What did you play? Was there monsters?

Comments

  • There were monsters! They got Colin's bacon and my sausages! For real! Out of our coolers!

    Jesse
  • edited September 2011
    OMG monsters! Fiction and reality blur like a Rona Jaffe novel! Did you all freak out? Did anybody die? Did you swear the group to secrecy?

    Did it all go too far?
  • They came like thieves in the night! At first we assumed a traitor among the group. Tension was high. But then we found incriminating evidence implicating outsiders and we doubled our vigilance.

    Jesse
  • It was good!

    We had 23 people this time, spread over four campsites. As far as games played, there was (to my recollection) Escape From The Aliens of Outer Space, Dungeon World, Fiasco, Wild Talents, Blowback, Sorcerer, Dungeon World, Marksmanship & Coitus, a ghost story game Jesse Burneko's playtesting, Fiasco, Dungeon World, Hellcats & Hockeysticks, Smallville, 3:16, Don't Rest Your Head, some horror game I accidentally started making, and Dungeon World.
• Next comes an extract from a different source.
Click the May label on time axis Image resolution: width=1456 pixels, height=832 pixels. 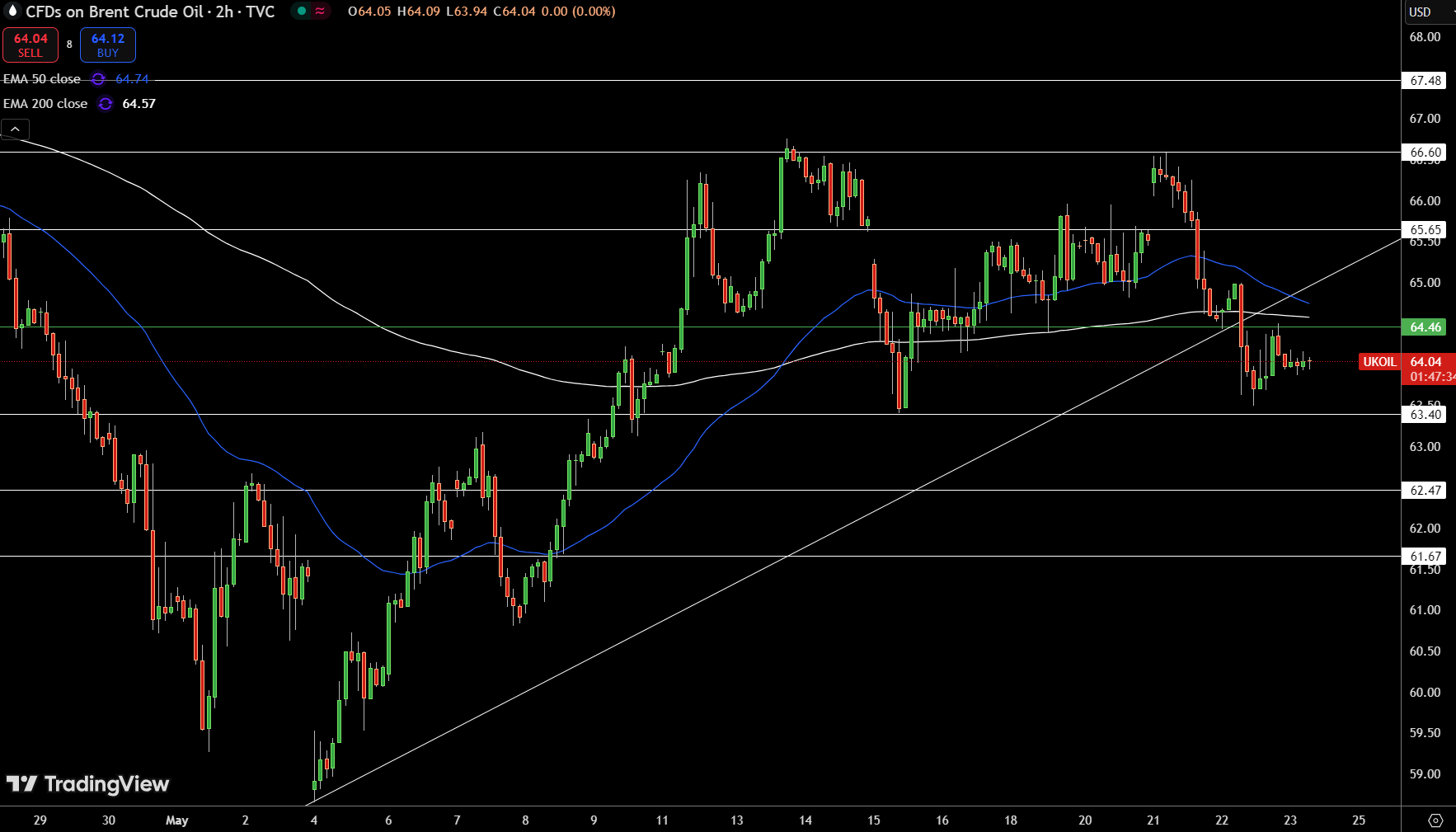(x=176, y=820)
And the annual Ryan Macklin Drunken Game, which this time was "Apotheosis."

    We had a lot of bacon! Some of it stolen by monsters. :(

    It was a tremendous time. I'm sad that I will likely not be at another one, but I've been to all eight so far, and I can't complain about that.

    I talk a bit about my Dungeon World experiences.
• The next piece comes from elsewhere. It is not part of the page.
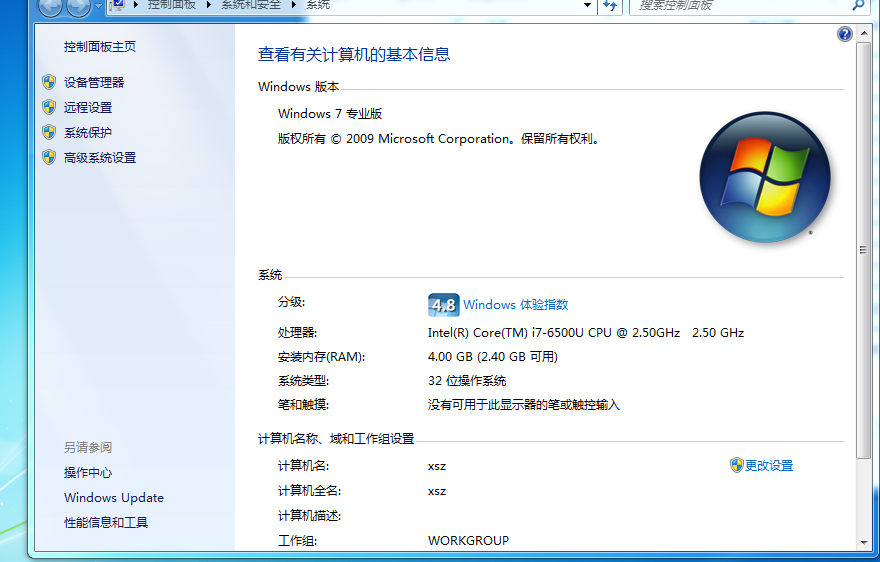Open the Windows 体验指数 link

point(515,305)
    Hamish talks about his Nerdly Gaming Experience (and foodie experience)

    I rather enjoyed the games I got to play in, but the Sorcerer & Sword game with Paul Tevis & I playing a duo and Jesse Burneko running it was pure majesty.

    - Ryan
  • It was awesome and prob my favorite one out of the 4 I have been too! I ran 2 Dungeon World games and then played Apotheosis (learned that the bold always die first), 3:16, Haunted (the Jesse ghost playtest) and Dungeon World.

    There were so many good times, great people, food and booze.
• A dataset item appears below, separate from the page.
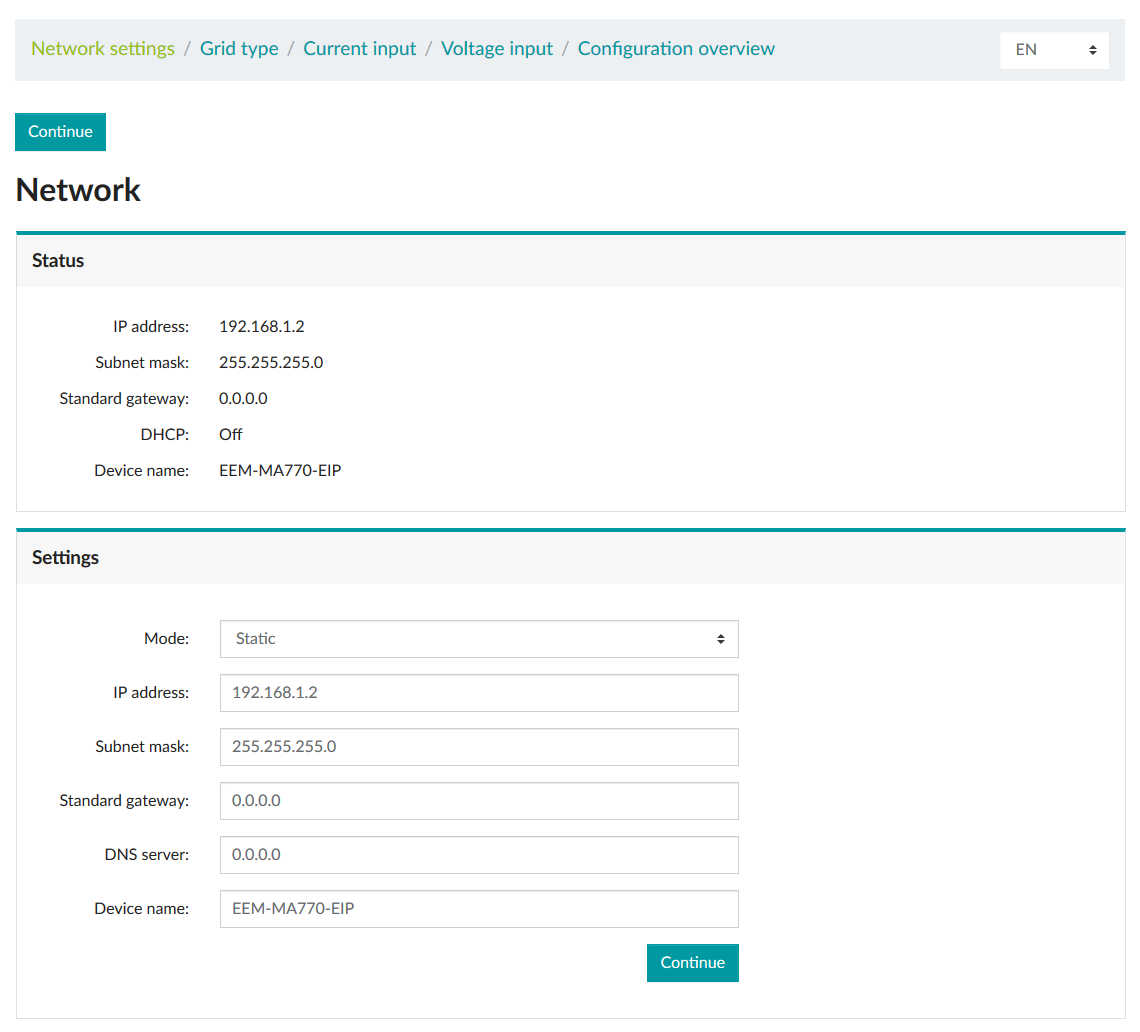
Task: Click the language selector arrow icon
Action: click(1093, 50)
    I regretted returning to civilization when it was all over.

    - Colin
  • Hanging out with people who want to share their great taste in alcohol is awesome.
  • Ryan has already linked to my con report, but TL;DR version: SO GOOOOOD!

    Except for that Garret guy who came all the way from Minnesota to stalk me... I had to run him out of town so I could play a game without him!

    :D

    (Do you have a blog, Garret?)
  • Things went very well indeed.

    Due to circumstances beyond my control, I arrived later than I would have preferred on Friday. In fact, I arrived just in time to be hit by the brief storm that blew over head!

    I was nervous that I was going to be so rattled from the late arrival/long drive that it would affect the Sorcerer game. Fortunately, we took a nice leisurely pace to character creation and that gave me time to focus in on the key elements. We created a nice tight little Sorcerer & Sword tale. The game started as a special request to specifically play Sorcerer with Ryan. That request was further refined by specifically wanting to do something in the Fafhrd and Mouser vein. So we came up with a unique spin on that focusing largely on a frozen northern port city. Ryan was a warrior for the deserts of the south and Paul was an ousted leader of the priest's guild. Probably my only regret was that Ryan was doing a lot things with his demonic sword(s). At a certain point I started thinking, "Man, that demon should go into Need soon." The problem was I couldn't think of a cool way to introduce that into the fiction that wasn't just, "And now your sword stops working." (That's sometimes appropriate, it wasn't here). So unfortunately the independent agency of BOTH the demons in play was a little lost, but that sometimes happens in a short game.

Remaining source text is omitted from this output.